Саркастические мысленные комментарии едва не лишили Отто возможности услышать новый вопрос полковника Заукеля.

– …уверены, что исчезнувший русский – Барабин?

– Для лагерей нашей категории иных способов идентификации заключенных не предписано, герр оберст. Номерной учет и надзор капо: один надзиратель на сто заключенных, герр оберст.

Заукель несколько секунд постукивал по краю стола кончиками сухих и нервных пальцев. Снова стало слышно, как на улице перелаиваются сторожевые псы.

– М-да… Ваш загон для этого скота, конечно, не Дахау и не Заксенхаузен. Вновь прибывшие в лагерь заключенные не фотографируются и не татуируются. Капо, естественно, назначается из этой же массы, отвечает за трудовую выработку заключенных, за тем, чтобы не было саботажа на работах, следит за порядком в бараке. Если заключенный из общей массы не выбивается по этим критериям, то его для капо вроде бы и нет… – раздумчиво произнес абверовец. – Что ж, воспользуемся предоставившейся возможностью убедиться, сбежал из-под вашей опеки, Мюнше, этот Барабин или нет… Ренике, введите унтерштурмфюрера в курс дела, а то у него от мозговых потуг скоро разлетится череп.

Заукель чуть скривил в усмешке губы и отвернулся к окну.

ГЛАВА 3. КЛИМОВ

Сознание вернулось с разламывающей голову болью, к которой прибавился непреодолимый озноб. Он нарастал и, казалось, уже колотил тело с такой силой, что это заметно должно проявляться и внешне. Но перед мутным взором, на вертикальной белой поверхности продолжали деловито копошиться снегири. К одиночке-смельчаку добавилось несколько его собратьев, которых интересовали уже не ольховые шишечки, а чуть побуревшие под солнечными лучами, еще недавно алые, бусинки вокруг черной громадины лежавшего под ольхой человека.

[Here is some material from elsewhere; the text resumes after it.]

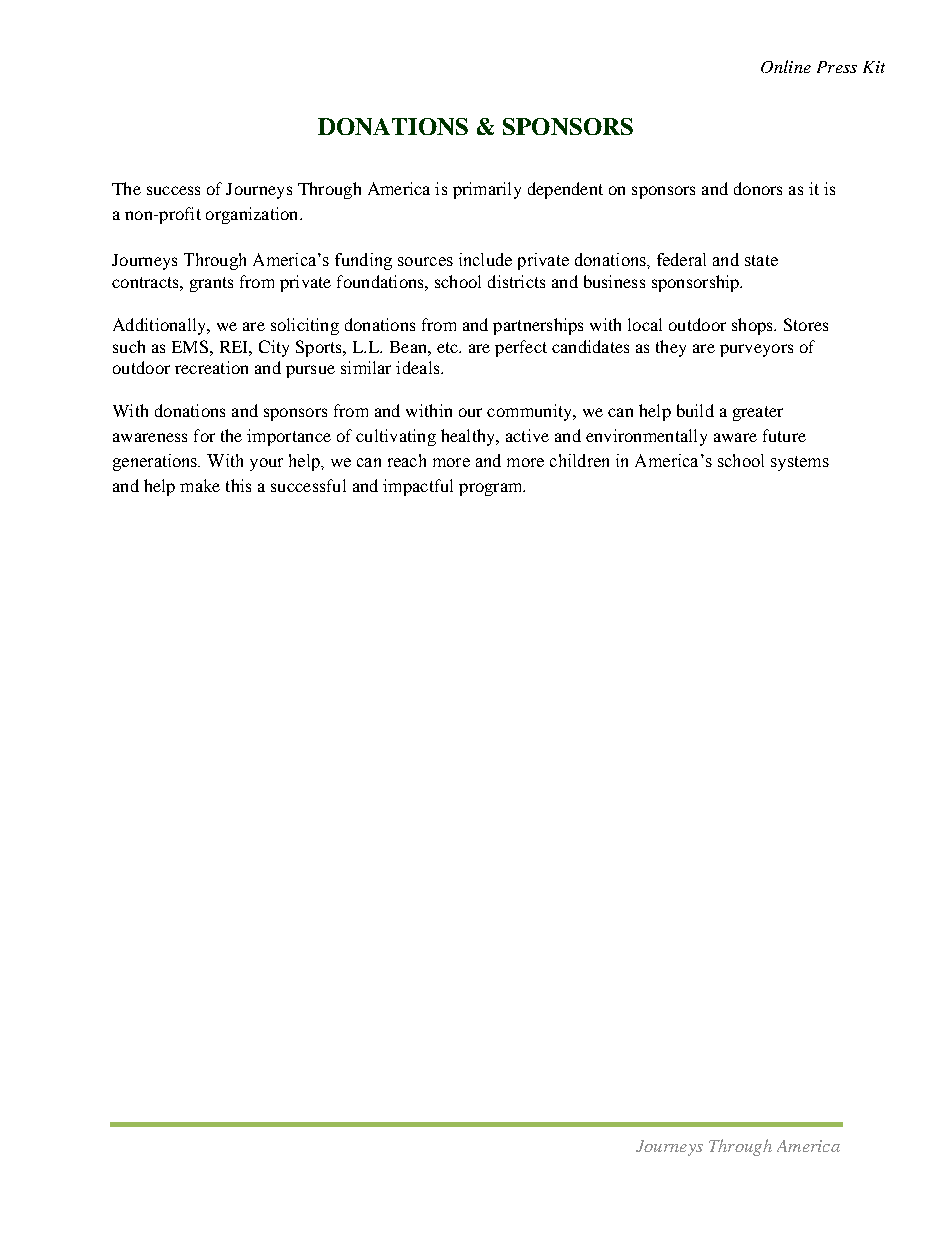 The width and height of the screenshot is (952, 1233). What do you see at coordinates (200, 485) in the screenshot?
I see `make` at bounding box center [200, 485].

Вертикальная белая поверхность стояла незыблемо. Снегири медленно и осторожно подступали все ближе и ближе. Они уже казались большими, как куры. Человек только догадывался, что это снегири. А может, это были вовсе и не снегири. Заполнившая глаза мутная влага мешала рассмотреть птиц отчетливо. Простые мысленные команды, посылаемые куда-то вниз, к рукам, почему-то не проходили. Словно не было ни рук, ни ног. Ни тела. Только голова с разламывающей болью и трясучка озноба. Он отнимал последние силы, которых хватало лишь на то, чтобы вяло перекатывать в лопающемся мозгу обрывки мыслей. Про копошащихся рядом птиц. О том, что вертикальная белая поверхность на самом деле горизонтальна, и это он, пытающийся собрать жалкие обрывки мыслей в подобие целого, лежит плашмя на белой поверхности, не в силах повернуть или приподнять голову.

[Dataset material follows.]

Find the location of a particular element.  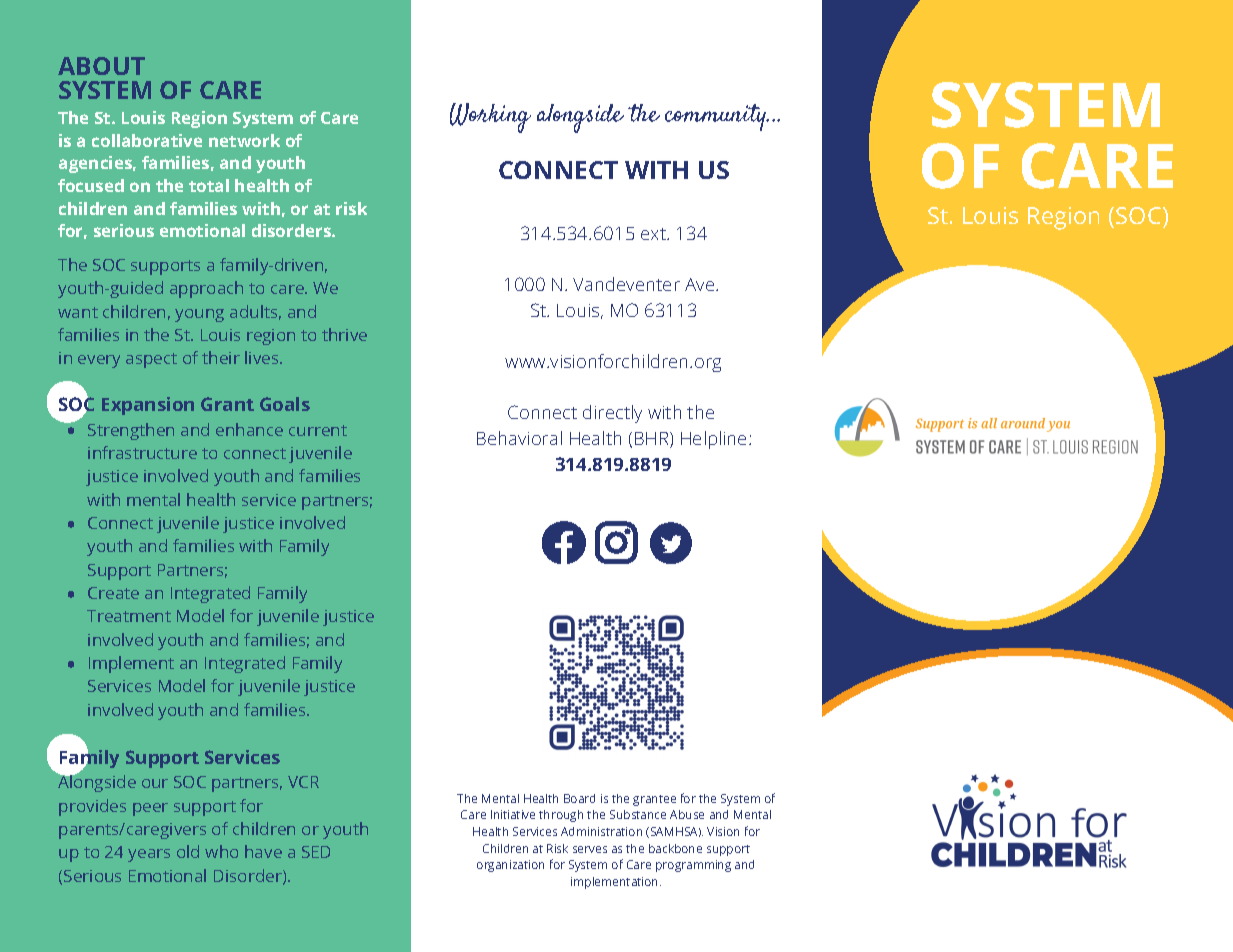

Силы кончились еще там, у незамерзающего ручья… Свистящий клекот надсаженных легких не мог, при всей своей оглушительности, перебить нарастающий лай лагерных псов. Когда остервенелый лай овчарок, еще невидимых за ельником, стал нестерпимым, в сумеречном свете забрезжившего утра у ног задымился ручей – темная, чернильная лента между белых бугров, из которых густо, непролазно вздымался покрытый мохнатым куржаком ивняк. В первое мгновение полоса тягучей черной воды показалась пропастью, отрезавшей путь к спасению. Но тихо падающие сверху снежные хлопья словно передали свое спокойствие, чуть уняли клекот в раздираемой острой болью груди. И человек понял, что, если сейчас он не заставит себя сделать шаг вперед – будет хуже. Псы слышались совсем рядом.

И тогда человек с размаху шагнул в воду, охнув от неожиданно большей, чем он предполагал, глубины. Ручей схватил почти по пояс, но вода показалась такой теплой и ласковой, что на какое-то время даже вернула часть напрочь истраченных сил. Это позволило почувствовать некую покатость дна, выйти на мелководье, быстрее удаляться от опасной точки на берегу. Но вскоре вода начала проникать в тело свинцово-тяжелым холодом, поднимавшимся снизу и отнимающим те крохи сил, которые еще позволяли двигаться. Человеку казалось, что он еще бежит по ручью, но уже давно он только тяжело брел, спотыкаясь и падая, сбивая головой и плечами куржак с ивовых ветвей, хватаясь иссиня-багровыми руками за хрупкую ненадежность кустов.

И все-таки злобный собачий лай потерялся далеко за спиной. Это человек понял, когда пришел в сознание. Далеко не сразу ему удалось понять, что он лежит наполовину в воде, у черного камня. От тягучей головной боли мутило. Человек не знал, что в беспамятство его бросил вот этот самый черный камень, на который его опрокинуло, когда он споткнулся в очередной раз. Человек долго слушал тишину зимнего утра. А может, это был уже полдень. Сейчас это интересовало мало, вернее, почему-то не интересовало вовсе. Человек насколько возможно обратился в слух. Жаркая боль в голове, хрипящее дыхание мешали слушать главное – погоню. Нет, ее не было – он слушал долго.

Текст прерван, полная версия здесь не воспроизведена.